[TEXTE EXTRAIT]
_ _ _ _ _
Car le beach handball a des ambitions olympiques. « Tous les critères sont réunis : on a un format de match idéal, un jeu spectaculaire, des équipes qui viennent des cinq continents, et c’est un vrai spectacle avec de la musique et l’ambiance plage, résume Mickaël Illes. Et puis, il suffit de s’organiser avec le tournoi de beach-volley, qui figure déjà au programme des JO. La structure de sable et les tribunes sont déjà prévues. » Si en 2024 à Paris, le beach handball n’aura droit qu’à « un showcase », dixit le coach de l’équipe masculine, la discipline pourrait charmer le CIO pour Los Angeles en 2028. « Le beach, c’est un sport estival, fun, attractif, qui en plus passe très bien en vidéo et photo », abonde Joëlle Demouge.
Encore dans l’ombre de l’indoor
Mais à l’heure actuelle, le beach handball grandit encore dans l’ombre de l’indoor. Pour détecter les jeunes joueurs et joueuses notamment. « On s’appuie beaucoup sur le parcours de performance fédérale. On recrute les jeunes sur les stages nationaux en salle. On n’a pas de filière propre et spécifique au beach handball », expose Joëlle Demouge. Mais pourquoi ne pas y songer un jour. Clarisse Wild l’envisage bien, elle qui ne se voit pas dans une carrière longue en salle. « Ce serait trop dur d’aller jusqu’à 35 ans, confie-t-elle. J’espère pouvoir installer dans les années à venir du beach dans mon quotidien. Des clubs sont en train de se monter. Je vais voir quand je pourrai prendre une licence et peut-être faire un à deux entraînements de beach en plus du hand. Je dois aussi en discuter avec mon club. Je ne peux pas mener ma carrière de handballeuse pro à 100 % en faisant du beach toute l’année à côté. »
Les clubs de hand indoor sont-ils si difficiles à convaincre ? « Pour l’Euro 2023, il va falloir négocier avec les clubs puisqu’il aura lieu du 23 au 28 mai. Pour les femmes, ça tombe sur une journée de championnat de D1 et D2, ce n’est pas simple », souffle Joëlle Demouge. Car Patrice Annonay le résume bien : « Pour les clubs des joueurs pros, ce sont des compétitions en plus dans un calendrier déjà bien chargé. Et puis, certains n’ont pas encore bien compris ce que le beach pouvait apporter à l’indoor ».
_ _ _ _ _
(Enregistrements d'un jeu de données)
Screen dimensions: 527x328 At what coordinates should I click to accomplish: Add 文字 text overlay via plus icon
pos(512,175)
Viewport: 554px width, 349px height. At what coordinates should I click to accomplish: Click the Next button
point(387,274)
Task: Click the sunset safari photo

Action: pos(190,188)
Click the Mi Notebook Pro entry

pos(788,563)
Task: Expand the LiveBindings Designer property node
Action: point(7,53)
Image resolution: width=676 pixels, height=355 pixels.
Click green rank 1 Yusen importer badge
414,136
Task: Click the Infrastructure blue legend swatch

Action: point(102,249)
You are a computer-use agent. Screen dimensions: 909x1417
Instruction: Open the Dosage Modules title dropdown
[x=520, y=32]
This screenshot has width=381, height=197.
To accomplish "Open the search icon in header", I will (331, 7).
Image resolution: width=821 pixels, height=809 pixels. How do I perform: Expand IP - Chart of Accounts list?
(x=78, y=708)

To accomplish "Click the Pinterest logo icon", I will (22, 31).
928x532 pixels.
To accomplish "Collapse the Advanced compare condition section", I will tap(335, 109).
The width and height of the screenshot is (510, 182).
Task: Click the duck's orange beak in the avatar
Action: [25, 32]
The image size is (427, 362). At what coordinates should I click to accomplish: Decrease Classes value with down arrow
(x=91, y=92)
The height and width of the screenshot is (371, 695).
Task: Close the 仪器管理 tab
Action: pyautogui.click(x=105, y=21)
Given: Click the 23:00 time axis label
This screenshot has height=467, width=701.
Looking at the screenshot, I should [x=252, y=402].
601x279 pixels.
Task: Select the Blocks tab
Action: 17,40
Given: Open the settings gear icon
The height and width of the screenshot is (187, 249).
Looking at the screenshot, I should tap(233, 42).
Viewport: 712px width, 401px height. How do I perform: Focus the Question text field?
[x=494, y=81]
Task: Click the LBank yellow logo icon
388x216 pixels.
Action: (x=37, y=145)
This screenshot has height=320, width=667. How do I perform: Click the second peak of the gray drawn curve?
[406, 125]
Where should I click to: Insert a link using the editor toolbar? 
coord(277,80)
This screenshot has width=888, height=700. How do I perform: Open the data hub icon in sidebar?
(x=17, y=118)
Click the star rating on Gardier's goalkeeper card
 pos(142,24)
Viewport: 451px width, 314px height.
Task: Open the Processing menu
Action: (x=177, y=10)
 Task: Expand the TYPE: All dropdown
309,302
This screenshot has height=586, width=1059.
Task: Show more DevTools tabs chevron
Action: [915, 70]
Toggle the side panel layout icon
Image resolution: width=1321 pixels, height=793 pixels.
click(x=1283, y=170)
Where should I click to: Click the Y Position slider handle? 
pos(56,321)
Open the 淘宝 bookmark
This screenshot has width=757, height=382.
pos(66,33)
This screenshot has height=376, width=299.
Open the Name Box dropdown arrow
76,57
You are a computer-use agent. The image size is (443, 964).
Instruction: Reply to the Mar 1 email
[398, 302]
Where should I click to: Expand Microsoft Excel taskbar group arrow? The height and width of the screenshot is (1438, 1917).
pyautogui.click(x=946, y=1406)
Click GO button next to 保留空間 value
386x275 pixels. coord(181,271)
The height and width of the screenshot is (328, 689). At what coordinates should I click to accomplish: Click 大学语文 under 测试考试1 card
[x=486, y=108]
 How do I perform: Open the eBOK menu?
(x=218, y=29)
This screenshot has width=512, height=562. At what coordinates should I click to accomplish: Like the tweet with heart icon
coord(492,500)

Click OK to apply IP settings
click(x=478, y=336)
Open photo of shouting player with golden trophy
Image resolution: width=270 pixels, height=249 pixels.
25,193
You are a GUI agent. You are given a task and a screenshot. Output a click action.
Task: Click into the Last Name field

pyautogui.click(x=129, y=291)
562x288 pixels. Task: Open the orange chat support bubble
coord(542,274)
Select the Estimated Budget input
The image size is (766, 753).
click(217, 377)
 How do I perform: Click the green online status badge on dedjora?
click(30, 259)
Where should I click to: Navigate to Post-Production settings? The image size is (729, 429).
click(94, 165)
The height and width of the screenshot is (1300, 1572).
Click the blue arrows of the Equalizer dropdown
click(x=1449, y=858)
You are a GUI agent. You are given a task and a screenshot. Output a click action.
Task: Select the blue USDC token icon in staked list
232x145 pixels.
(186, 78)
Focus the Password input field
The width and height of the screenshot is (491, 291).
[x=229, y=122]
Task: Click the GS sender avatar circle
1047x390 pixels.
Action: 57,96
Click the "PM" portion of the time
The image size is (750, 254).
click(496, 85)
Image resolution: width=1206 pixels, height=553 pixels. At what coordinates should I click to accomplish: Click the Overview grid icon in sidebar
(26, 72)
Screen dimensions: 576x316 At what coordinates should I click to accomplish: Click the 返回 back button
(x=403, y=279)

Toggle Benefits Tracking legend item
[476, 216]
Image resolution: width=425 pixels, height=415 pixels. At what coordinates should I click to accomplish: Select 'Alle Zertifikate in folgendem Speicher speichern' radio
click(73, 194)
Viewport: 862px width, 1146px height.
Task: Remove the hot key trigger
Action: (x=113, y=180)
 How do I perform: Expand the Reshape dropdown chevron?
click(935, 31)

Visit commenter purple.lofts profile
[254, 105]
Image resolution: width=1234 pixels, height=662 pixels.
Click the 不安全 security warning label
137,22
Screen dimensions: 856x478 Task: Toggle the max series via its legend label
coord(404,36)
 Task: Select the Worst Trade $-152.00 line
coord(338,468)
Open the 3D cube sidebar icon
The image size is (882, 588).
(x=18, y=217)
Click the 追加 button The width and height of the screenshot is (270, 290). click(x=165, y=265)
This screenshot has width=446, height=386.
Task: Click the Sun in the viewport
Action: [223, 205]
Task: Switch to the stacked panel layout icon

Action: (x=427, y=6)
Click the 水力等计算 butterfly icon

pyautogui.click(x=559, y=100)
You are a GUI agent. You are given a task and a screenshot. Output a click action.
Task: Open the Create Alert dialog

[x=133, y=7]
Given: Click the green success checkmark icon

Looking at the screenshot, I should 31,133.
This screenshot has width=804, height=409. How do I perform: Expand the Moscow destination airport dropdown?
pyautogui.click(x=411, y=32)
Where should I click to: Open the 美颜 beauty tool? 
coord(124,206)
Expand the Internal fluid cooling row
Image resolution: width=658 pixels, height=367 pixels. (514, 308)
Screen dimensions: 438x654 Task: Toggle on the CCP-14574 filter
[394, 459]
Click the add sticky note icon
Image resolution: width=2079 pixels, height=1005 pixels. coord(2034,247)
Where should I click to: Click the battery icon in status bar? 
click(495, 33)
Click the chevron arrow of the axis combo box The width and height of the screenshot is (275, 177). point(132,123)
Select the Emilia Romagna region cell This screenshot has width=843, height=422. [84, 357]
_ _ _ _ _
[CONSIGNES DE L'EXERCICE]
**1.** D'après le texte sur le beach handball, à quelles dates l'Euro 2023 doit-il avoir lieu ?
**2.** Rédigez la suite du texte sur le beach handball, en reprenant après sa dernière phrase.
Ces enregistrements proviennent d'une autre source que le texte.

[CORRIGÉ]
**1.** Du 23 au 28 mai.

**2.**
« On ne s’interdit pas une bière en fin de journée »
Explosivité, cardio, qualités de feintes, vision du jeu plus fine, agilité, extension… Autant de compétences que le beach handball requiert et développe, quasi sans crainte de blessure. « En termes de proprioception, c’est top. J’ai déjà vu des joueurs avec des chevilles strappées en début de compétition qui la terminaient sans, assure Mickaël Illes. Le sable n’est pas traumatisant du tout pour les articulations. Seules les personnes sujettes aux pubalgies et aux déchirures prennent des risques avec les appuis fuyants. Mais l’an dernier à l’Euro, je suis rentré avec zéro blessé ». « La saison de beach est très dense mais je joue plus relâchée, indique Clarisse Wild. J’y mets beaucoup plus de fun, sûrement parce que ça me permet de changer d’air tout en jouant au hand, qui est ma passion avant d’être mon travail. »
Notre dossier Hors-terrain
Fair-play, convivialité et bonne humeur sont des qualificatifs qui reviennent régulièrement pour caractériser cette version outdoor plus confidentielle du hand. « Attention, je prends le beach très au sérieux », précise la handballeuse. « Les joueurs et joueuses qui viennent sur sable sont des compétiteurs et ils entrent sur le terrain pour gagner », confirme Mickaël Illes. « Mais l’ambiance est bien plus à la fête que dans une compétition indoor classique. On ne s’interdit pas une bière en fin de journée », ajoute-t-il dans un rire. Est-ce à dire que quand on y a goûté, on ne peut plus s’en passer ?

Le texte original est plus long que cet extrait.